How OpenBooks forced OTC to resort to reporting false and deceptive information to cover-up!

May 26, 2009

OpenBooks has provided the Oklahoma taxpayer with two of the most important tools the public needs to be informed of how tax funds are used. At least, if not more important, a tool to uncover when public officials are hiding information.

It would be irresponsible if we failed to recognize the predicament OpenBooks forced on those already hiding wrong. It would be foolhardy to assume any involved in wrong doing would now publically display evidence of wrong doing for all to see? It is important to note that this tax credit program was originally setup to keep the identities of everyone involved held in secrecy to prevent the public from learning who was benefiting from public funds. Over the two period enough identities were uncovered that provided the information to verify the false claims and reports.

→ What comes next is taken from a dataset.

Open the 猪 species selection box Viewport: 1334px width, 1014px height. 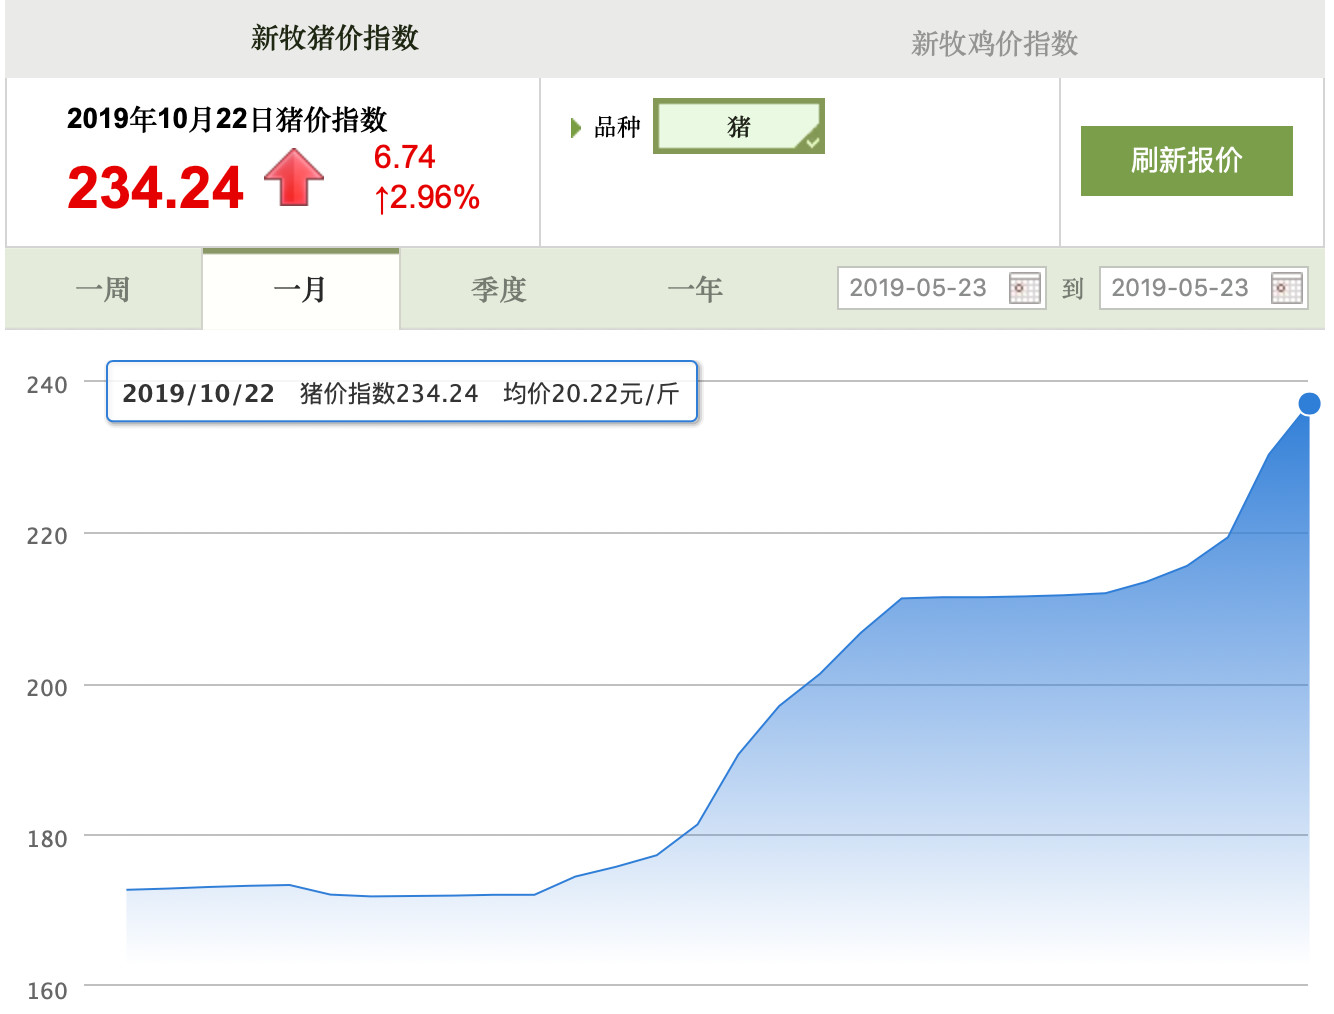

Two years of extensive research and investigation into state income tax fraud has already played a major role in the current investigation into the financial dealings of First State Bank Altus and subsidiaries. That effort also exposed at least two false claims, one by the Altus gang, amounting to $290 million that has been reported to the Oklahoma Tax Commission. A closer examination revealed the Oklahoma Tax Commission not only allowed the claims to go unnoticed and were then forced by the Taxpayer Transparency Act (the law requiring OpenBooks) to resort to reporting false, misleading and deceptive information on the tax credit program to disguise its involvement.

OTC is using at least two methods of false reporting to hide the fraud, the identities of those involved, it's own identity and tax revenue losses as a result of these schemes.

1. The 2007 Taxpayer Transparency Act, requires OTC reveal

"The identity or legal name of any person or entity that is a shareholder or partner of a qualified venture capital company (those operating the scheme and receiving unearned tax credits)…... For each tax credit, information, including but not limited to: the name of each taxpayer to which a credit has been granted, the amount of such credit, and the specific provision under which a credit has been granted." Ref: Oklahoma Statute

OTC substituted a different list, a list of those using tax credits, that most people unfamiliar with the Rural Venture Capital tax credit program would not be expected to recognize either the differences or the significance of the differences between the lists. Anyone familiar with the law should have recognized both the descrepancy between the missing and subsititued list and other required information that is missing. It did require a means to uncover the names elsewhere to recognize the missing names. We have uncover a partial list. Those missing are the names of those involved who sold their tax credits to others and pocketed the unearned proceeds.

2. That leaves the identities of those involved that preferred to use their tax credits and save the amount they would have to discount the tax credits to interest buyers. After finding a conspicuous absence of the names we had uncovered additional research found the missing names listed as taking tax credits under other programs. Again an angle one could not detect unless they were familiar with names OTC has been keeping secret.

The discovery of false claims and reporting is a situation where the secrecy surrounding this program prevents anyone outside OTC and those involved having access to the information necessary to recognize the falseness. After two years of extensive research key previously undisclosed documents have been located revealing the evidence of both false claims and false reporting.

Huge discrepancies' have been found in 3 OTC reports covering Rural Venture Tax Credits another means inducing confusion to prevent discovery.